Conservative Treatment for Degenerative Disc Disease
Most treatment plans involve a combination of self-administered treatments, medications, and therapeutic measures. Self-administered treatments include the following:
- Learn/practice proper posture and body mechanics
- Rest and restrict activities
- Limited bed rest to take pressure off the spine
- Mild activity (exercise) such as walking, biking, and swimming
- Apply cold and/or hot packs
- Wear a brace for support (may not be helpful in all cases)
Therapeutic treatments for DDD include the following:
- Chiropractic treatment to manipulate the spine
- Acupuncture to relieve pain
- Massage therapy to relieve muscle spasms and tension
- Physical therapy to improve function and increase flexibility and strength
Medications to Treat Degenerative Disc Disease
In some cases, medications are used to supplement conservative therapy. Medications that may be used include the following:
- Non-steroidal anti-inflammatory drugs (NSAIDs; e.g., aspirin, ibuprofen, naproxen)
- Pain relievers (e.g., acetaminophen)
- Muscle relaxants
- Spinal injections (anesthetics or corticosteroids)
- Sleep aids
Other non-surgical treatments include ultrasound therapy and transcutaneous electrical nerve stimulation (TENS) pain control units. Ultrasound uses sound waves to warm the area, increase blood flow, and relieve discomfort. TENS units use electrical stimulation of the nerve to interrupt pain signals. In some cases, a spinal cord stimulator is implanted permanently to supply a low intensity impulse to a certain location in the spinal cord.

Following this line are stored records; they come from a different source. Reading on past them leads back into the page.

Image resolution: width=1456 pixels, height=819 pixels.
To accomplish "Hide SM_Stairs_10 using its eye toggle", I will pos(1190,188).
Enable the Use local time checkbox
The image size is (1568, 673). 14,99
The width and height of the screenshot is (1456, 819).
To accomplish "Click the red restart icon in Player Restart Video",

Surgery to Treat Degenerative Disc Disease
Symptoms of degenerative disc disease usually can be managed without surgical intervention; however, patients who experience debilitating pain and disability that does not respond to other treatments may benefit from surgery. Primary reasons for surgery are to:
- relieve pressure on a nerve root or the spinal cord;
- stabilize an unstable or painful vertebral segment;
- prevent or limit radiculopathy (nerve damage); and
- reduce deformity or curvature of the spine (e.g., scoliosis).
Discectomy and fusion involves removing the damaged intervertebral disc and replacing it with a piece of bone or another material. Over time, this replacement fuses with the adjacent vertebrae. A newer procedure, called microdiscectomy, accomplishes the same solution, but involves using smaller instruments and requires a smaller incision.
In corpectomy, a section of the vertebrae and discs is removed to create more space for the remainder of the spine. A bone graft and/or metal plate with screws is then attached to stabilize the spine.
Facetectomy, laminotomy, and spinal laminectomy are other procedures that involve removing a portion of the bony structure of the spine to relieve pressure on the nerve roots. Foraminotomy and laminoplasty can also be used to enlarge areas of the spinal column to make more room for the nerves and spinal cord.
Degenerative Disc Disease Prognosis
Generally, the prognosis (expected outcome) for people who have degenerative disc disease is good. Over time, and with certain lifestyle changes, most people can manage pain, reduce flare-ups, and even eliminate symptoms. By the age of 65, inflammatory proteins in the discs no longer cause pain; however, the discs are stiffer and flexibility often is reduced.
Degenerative Disc Disease Prevention
Because degenerative disc disease is primarily associated with the aging process, it cannot be prevented in all cases. Moderate exercise, lifestyle modifications, and good nutrition can help prevent painful and disabling symptoms.
Exercise increases blood flow to the muscles, which supplies healing nutrients and oxygen; preserves function of the spine and surrounding muscles; and promotes the release of endorphins (substances produced in the brain that reduce pain). People who have degenerative disc disease should be sure to get moderate exercise, including low impact and strength training activities, for at least 30 minutes daily.
Lifestyle modifications include improving posture; changing positions frequently, especially if work involves a lot of sitting; learning and using correct lifting techniques; and sleeping on a supportive mattress. Avoiding smoking, maintaining a healthy weight through good nutrition and exercise, staying well hydrated, and reducing alcohol consumption all can contribute to a healthier back and faster healing.